Being in foster care can have a big impact not only on the individual lives of students, but also on the educational measures of school districts and on society, as well. According to 2008 statistics from the National Working Group on Foster Care and Education, “students in foster care score 16–20 percentile points below their peers in state standardized testing; less than 60% of students in foster care finish high school; only 3% of children who have been in foster care attend post-secondary education after high school graduation; and 42% of children do not begin school immediately after entering foster care, often because of missing records and gaps in school attendance.”
The problem has only increased in recent years. The number of children in foster care has risen from 397,000 nationally in 2012 to 437,500 in 2016. The biggest reason for this increase is the opioid crisis, which is affecting a growing number of families. In addition to students in foster care, there are approximately 2.5 million children living with grandparents or other relatives because of parental addiction. These students often face similar educational struggles as foster care students do.

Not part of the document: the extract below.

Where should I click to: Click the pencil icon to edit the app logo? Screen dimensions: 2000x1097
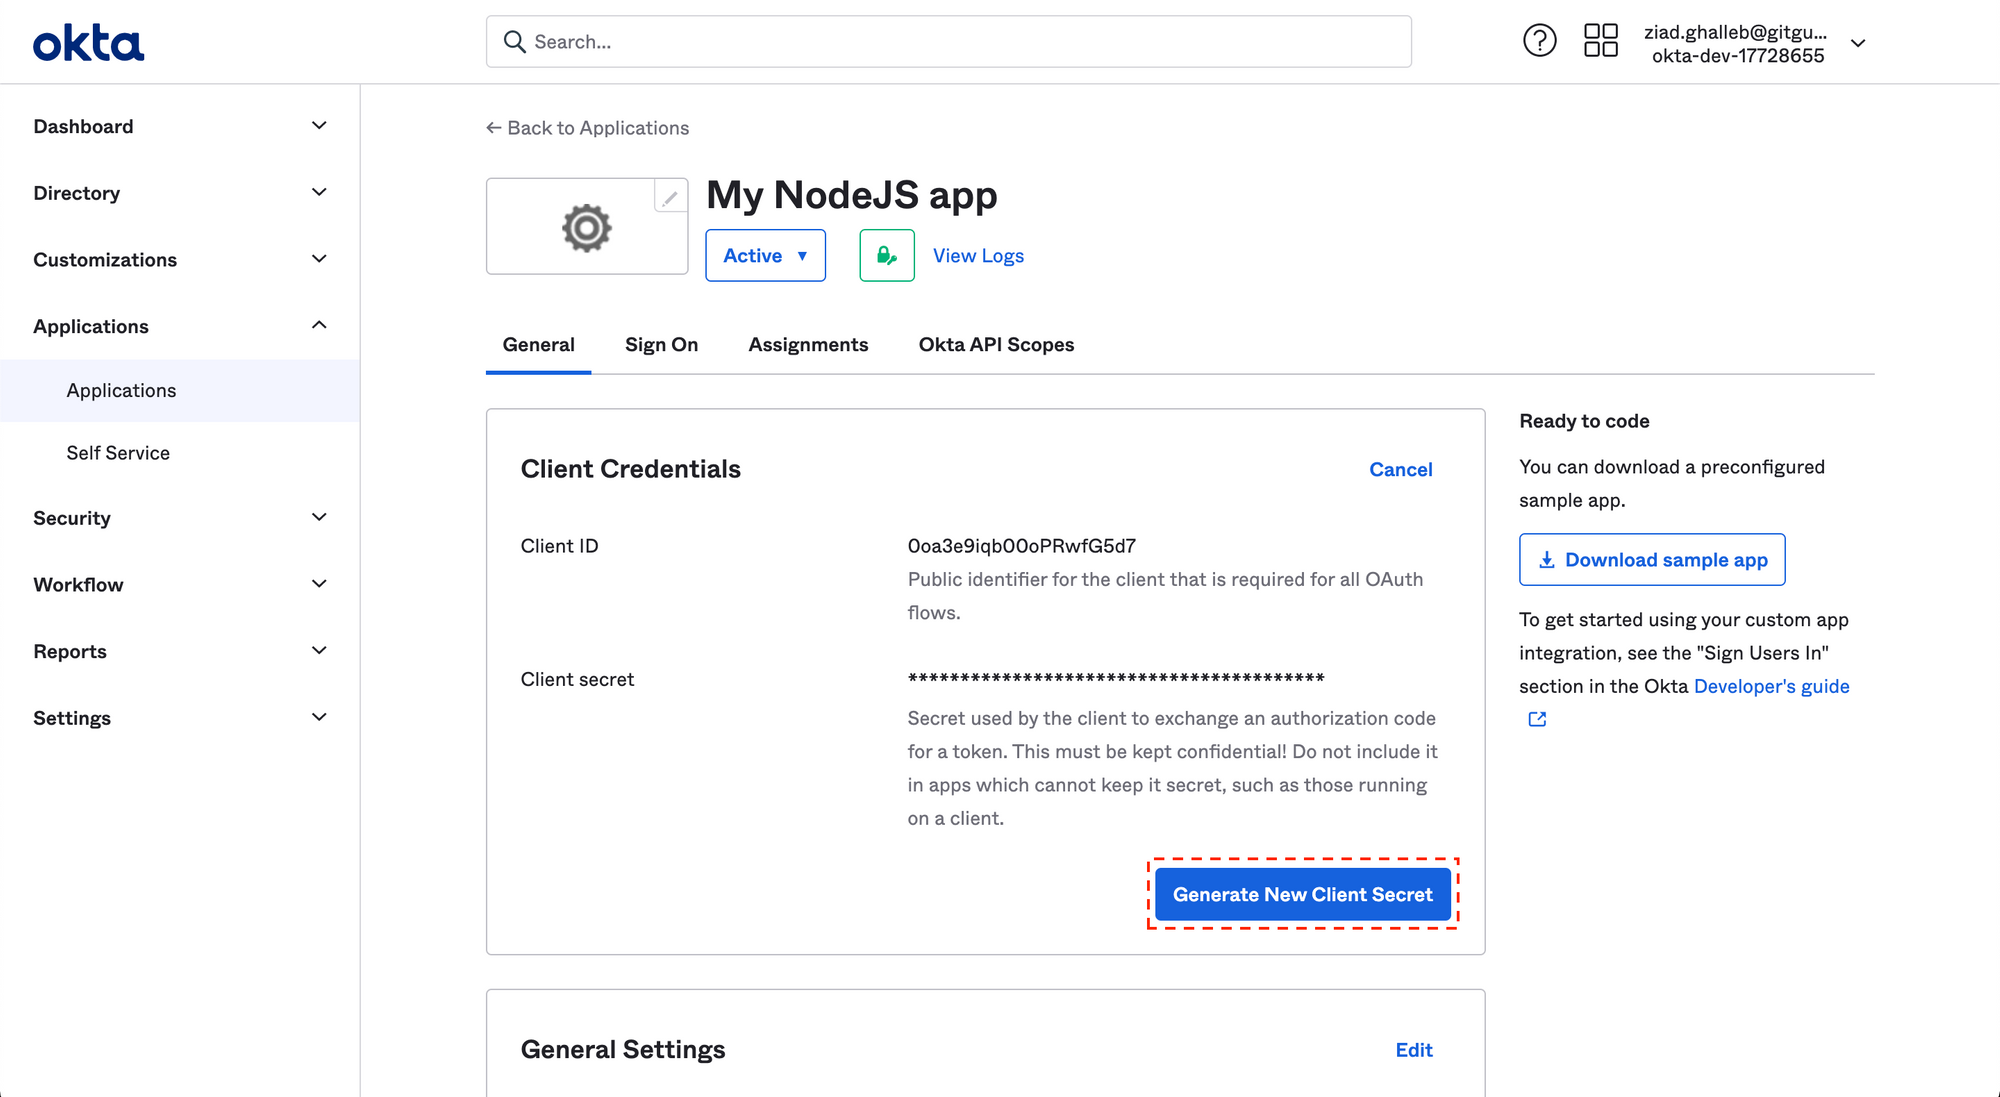click(x=669, y=197)
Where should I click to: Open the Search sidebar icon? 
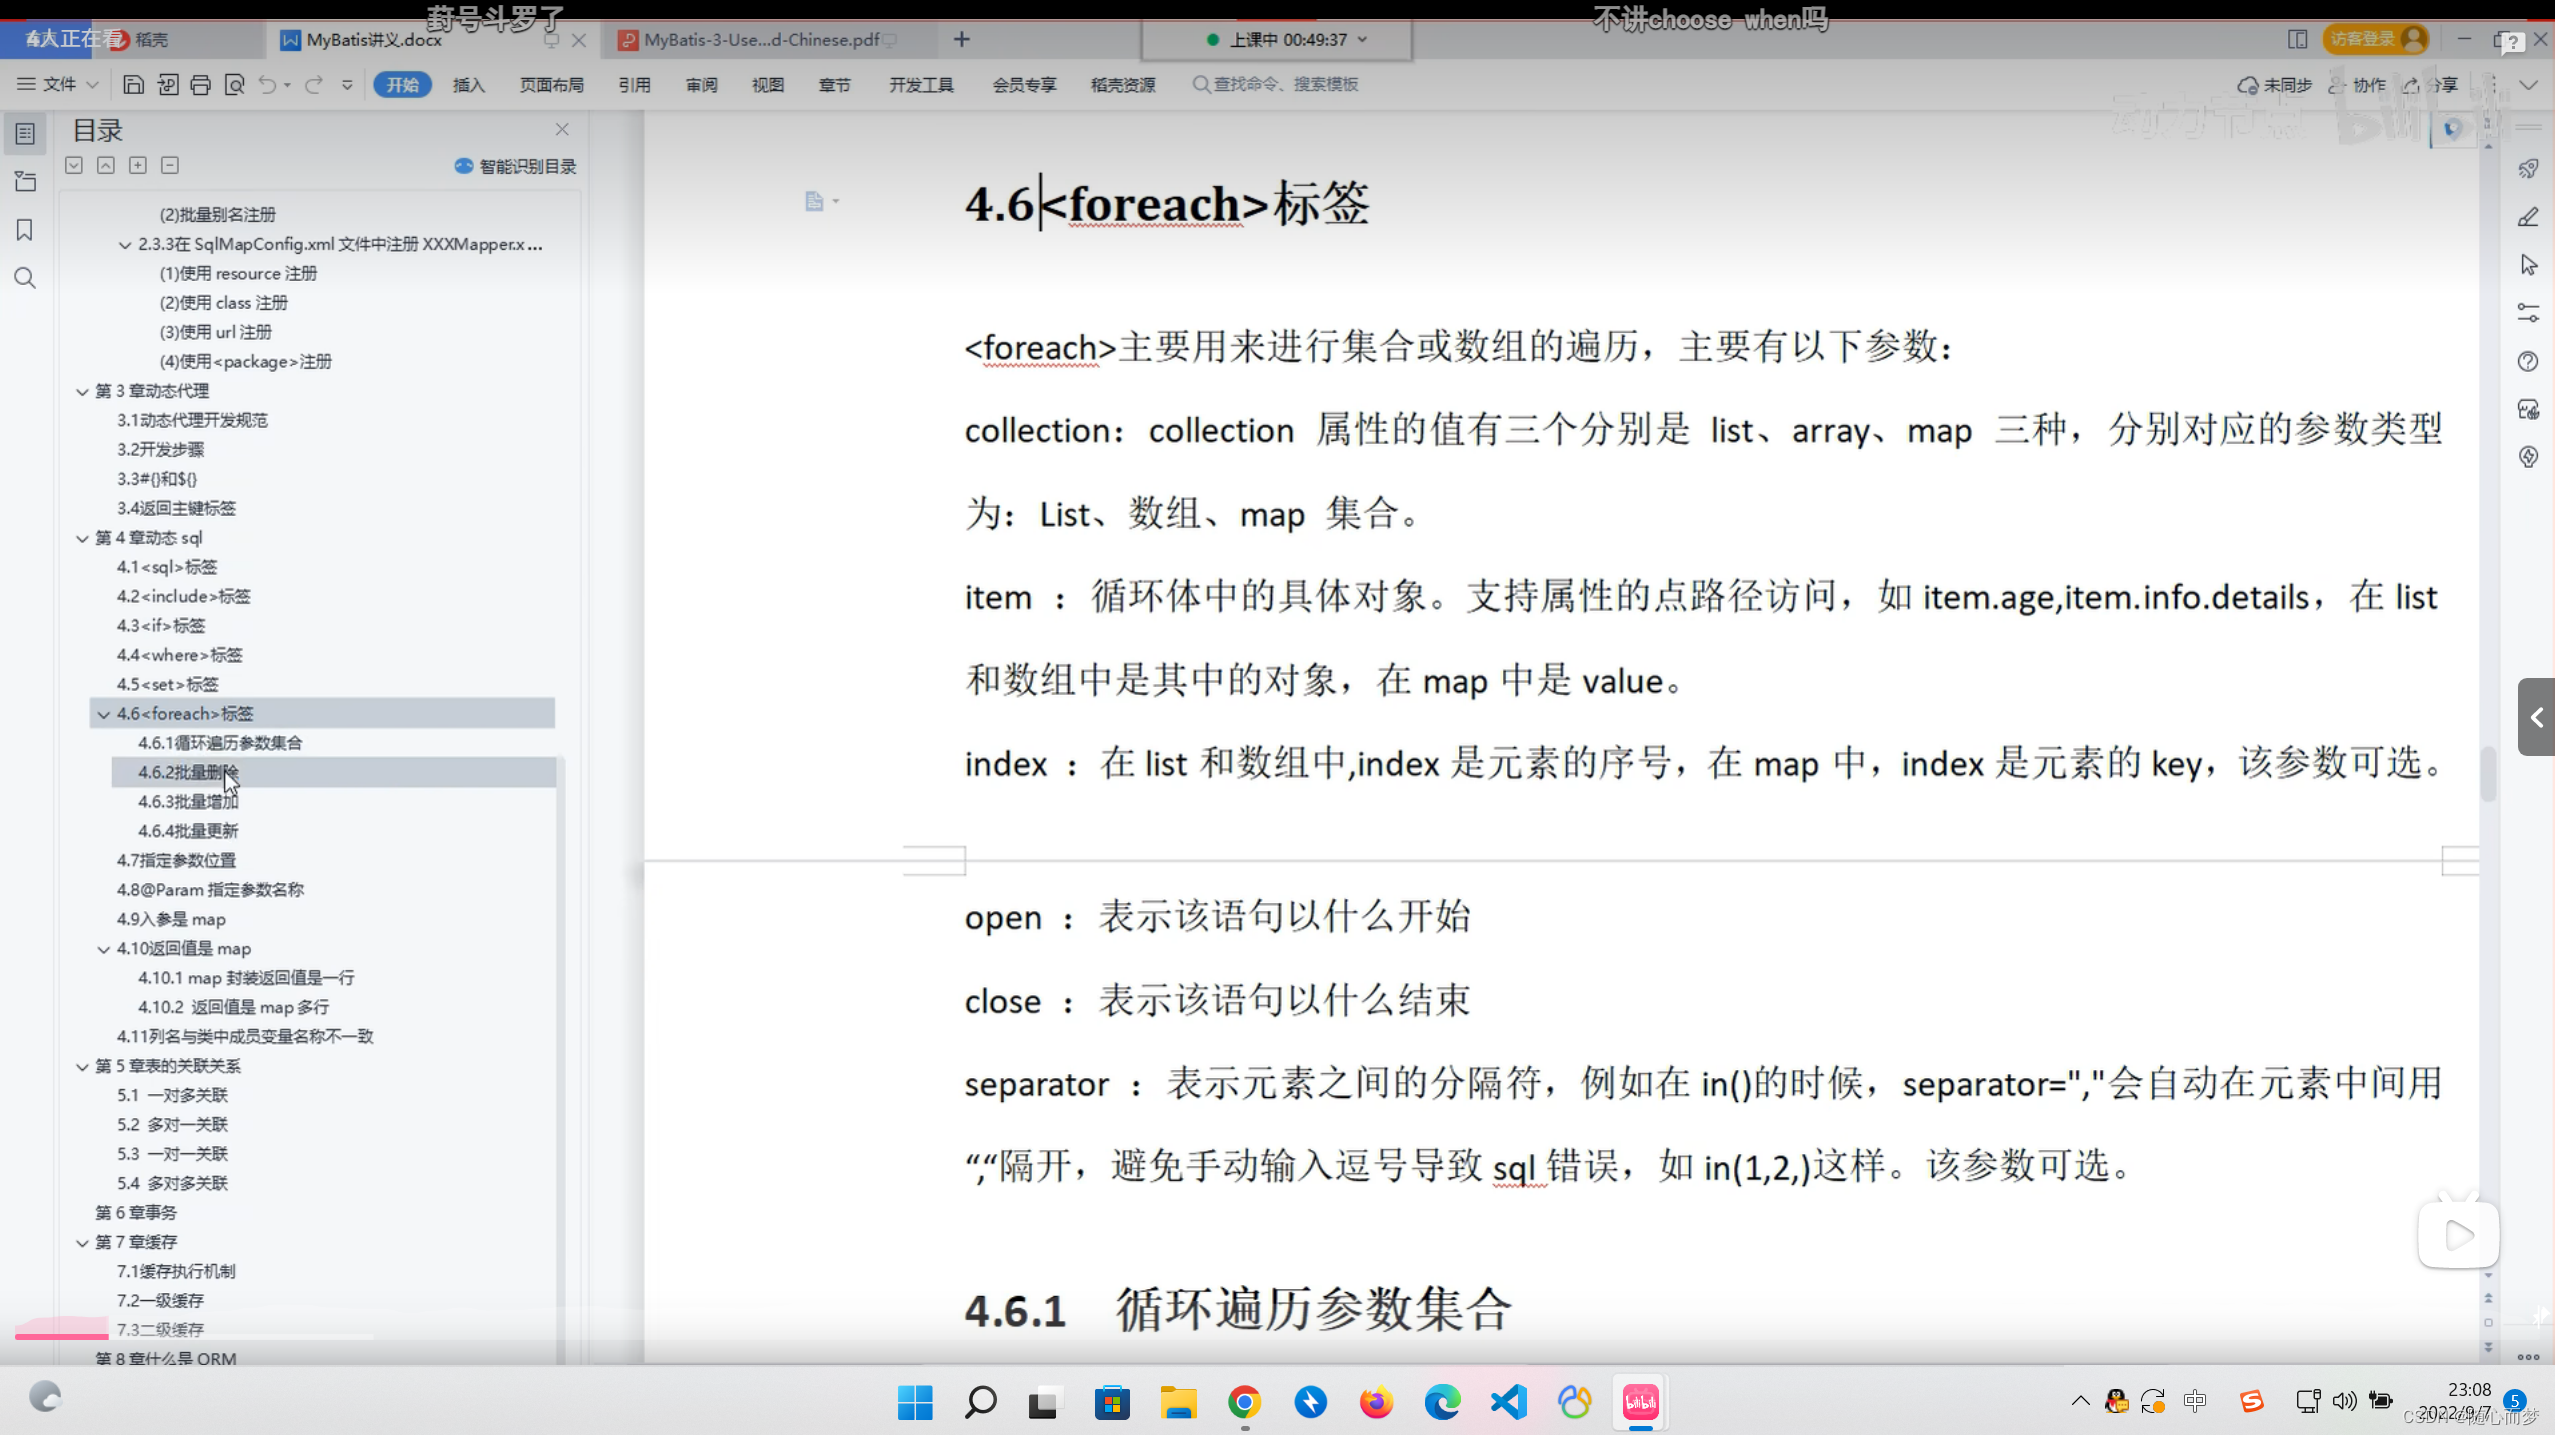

However, there are measures schools can take to better support these students. Counselors need to be alert to the challenges these students face and strive to connect them with resources in the community that can empower them educationally. If resources are not available, schools may be able to reach out to local groups to start them. In areas where foster care needs are increasing, schools can also advocate for responsible citizens to become foster parents, increasing these students' chances for success. Under new protections in the Every Student Succeeds Act, schools are required to help ensure the educational stability of these students, and additional resources for this purpose may be available as well.